From the memory of a CNES engineer, Julien had never experienced such mobilization. The National Center for Space Studies is currently going through an unprecedented social conflict. In Toulouse, several hundred employees have gone on strike since Thursday, April 14. A massive mobilization (and extremely rare) at the call of an inter-union, which also concerns the centers in Paris and Kourou in Guyana. Engineers, technicians and administrative staff denounce the new contract of objectives which has just been formalized by the government. With the key, according to them, the abandonment of part of space research to the private sector.

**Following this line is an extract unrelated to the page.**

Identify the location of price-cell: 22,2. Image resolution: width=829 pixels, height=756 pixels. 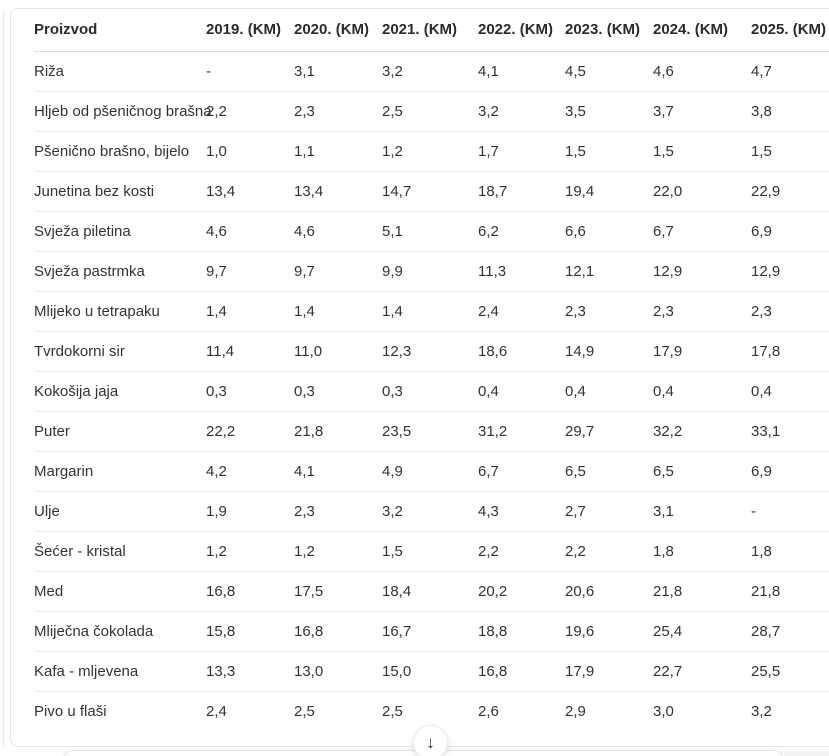
(250, 432).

About 600 employees who stop work, this represents more than a third of the site’s workforce. “Of course, I’ve been at CNES for a number of years now and I’ve never seen this, says Julian. It shows that the staff of the CNES really fed up, that somewhere, drops of water have really made the vases overflow. Starting with wage increases that do not compensate for inflation, but also and above all with the signing of the new objectives and performance contract designed by the government to define the next four years.
Damien Desroches is a CGT delegate engineer and very unhappy with the content of this contract. “The overall line that we hear a lot about is subsidiarity. This means that, basically, CNES should no longer do, should no longer carry out, and should delegate as much as possible to industry. To make us become a simple financing agency, that is to say that our role would be to give money to industrialists without any control.” With in particular the instruction given to the CNES to invest 1.5 billion euros in the private sector and start-ups.
“The classic example, continues Damien Desroches, it’s Elon Musk. We want to create the new Space X, etc. Elon Musk, he arrived with his billions from the sale of PayPal. He said: I put so much money into space and I’m going to make the new launchers of tomorrow. Here it is the opposite. It is public money. We arrive with our money, we give it with a blank check, to people who we know do not currently have the technical skills to do so. And we tell them: deal with that and then we’ll see each other again in five years. And then, if in five years, the start-up sank, it sank. And the public money, it will have been spent.”
Public money that ends up missing for researchers in the CNES and which is already causing the cessation of certain projects. “The consequence is that there are space projects that stop, for lack of funding. We even have projects in partnership with other countries and cooperation that have stopped. There was a project that was to measure the salinity of the oceans, Smos-Next, the continuation of a previous mission. And it was stopped for reasons that, in large part, are financial.”
To make their anger and disagreement heard, the employees of the CNES say they are ready to harden the movement and go on strike again.